U.S. anti-missile batteries intercepted multiple rockets fired at Kabul's airport Monday morning, less than 48 hours before the United States was set to complete its full military pullout from Afghanistan.
There were no immediate reports of injuries or deaths and it wasn't clear who launched the rockets, but both The New York Times and Reuters said U.S. defense systems knocked the rockets down.
A U.S. military official, who asked not to be named, said the C-RAM Anti-Air Defense System shot down the rockets. C-RAM is a fully automated weapon system that can track down incoming attacks.
The machine gun system has been used in Iraq and Afghanistan to destroy incoming projectiles targeting American military installations.
In a statement, White House Press Secretary Jen Psaki said U.S. President Joe Biden was briefed on the rocket attack and was informed operations continue as planned and uninterrupted at the Kabul airport.
According to witnesses, the rockets hit a neighborhood in Salim Karwan in the capital city of Kabul. Gunfire then erupted, but it was not clear who was shooting, The Associated Press said.
A civilian vehicle was apparently used as a makeshift launchpad in the attack. Footage obtained by CNN showed a burning vehicle on a street in Kabul's Khair Khana neighborhood after the rockets were unleashed.
The U.S. has already airlifted around 114,400 people -- including foreign nationals and at-risk Afghans -- in a massive drawdown that unfurled a day before the Taliban insurgents seized control of Kabul on Aug. 15.

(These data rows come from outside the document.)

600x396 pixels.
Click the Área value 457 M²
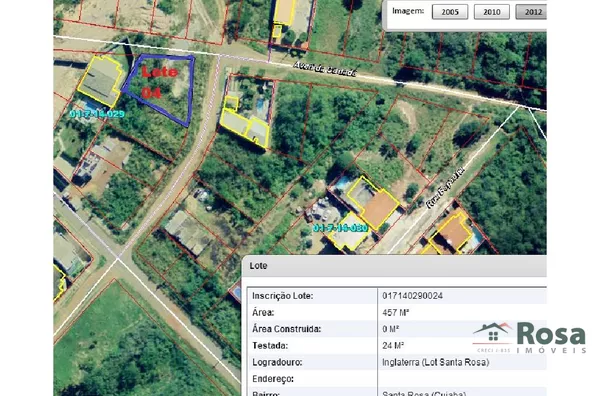click(x=396, y=313)
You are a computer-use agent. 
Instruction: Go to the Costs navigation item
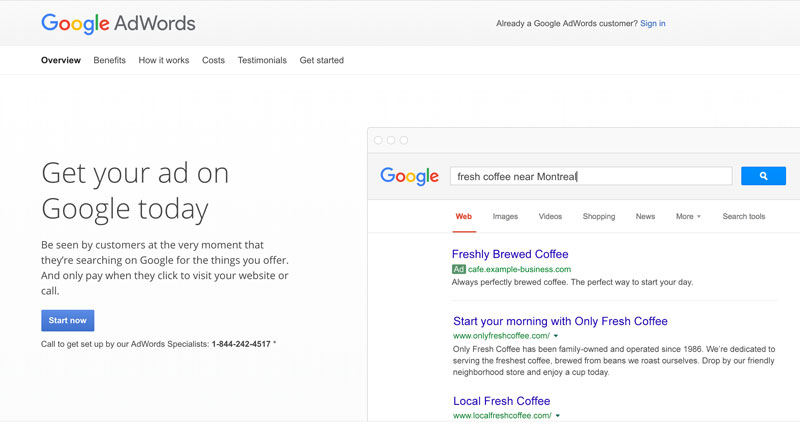tap(213, 60)
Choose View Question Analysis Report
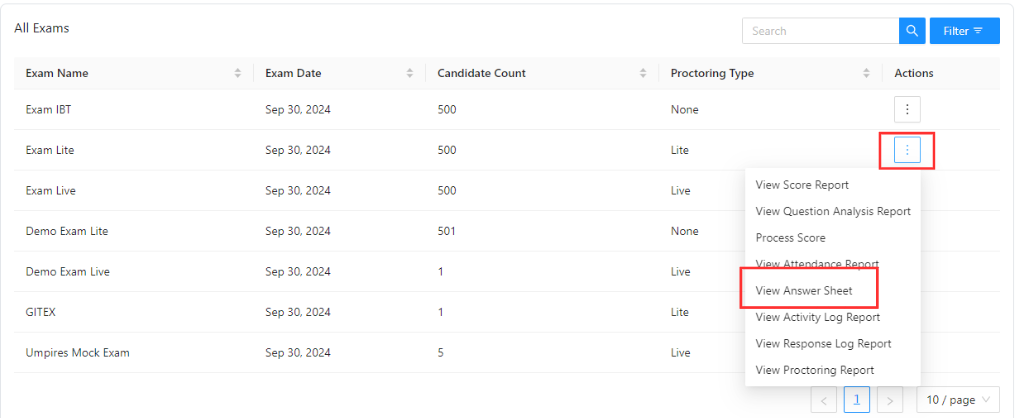The width and height of the screenshot is (1015, 418). (833, 212)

The rocket assault came a day after the U.S. carried out a drone strike that took down a vehicle that U.S. officials claimed posed an "imminent ISIS-K threat" to the Hamid Karzai international airport.

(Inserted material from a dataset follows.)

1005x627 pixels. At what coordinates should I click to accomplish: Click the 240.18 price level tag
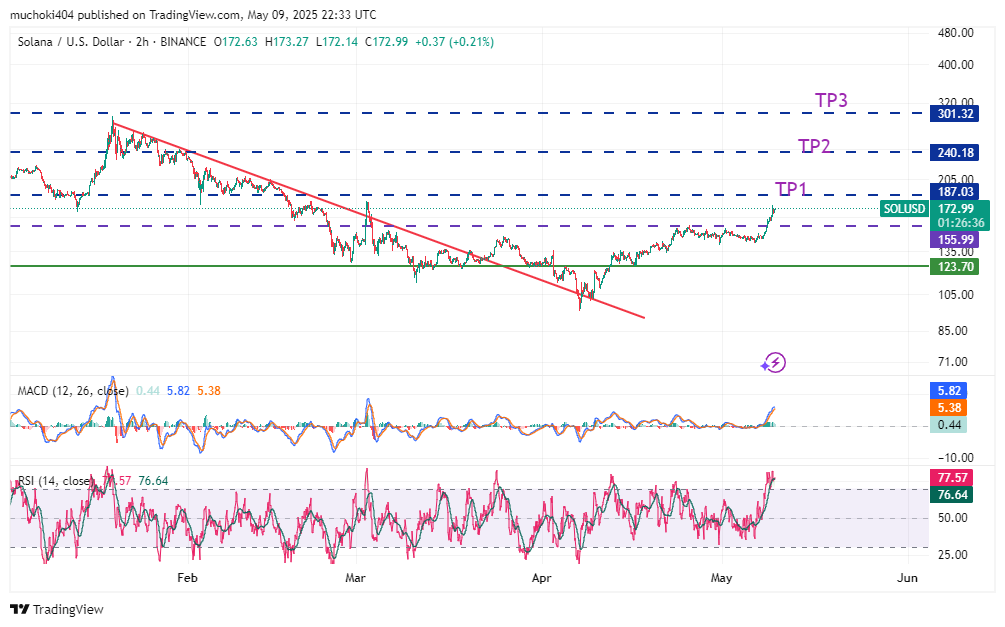[x=956, y=153]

Captain Bill Urban, a representative of the U.S. Central Command, said the U.S. is confident the drone strike hit its target, and preliminary reports suggested no civilian were hurt in the strike.
The number of American combat personnel at the Kabul airport had been reduced to under 4,000 over the weekend.
Efforts to evacuate has become more overwhelming after an Islamic State suicide bomb attack outside the airport gates claimed the lives of Afghan civilians. Some 13 U.S. military soldiers were killed in the suicide attack.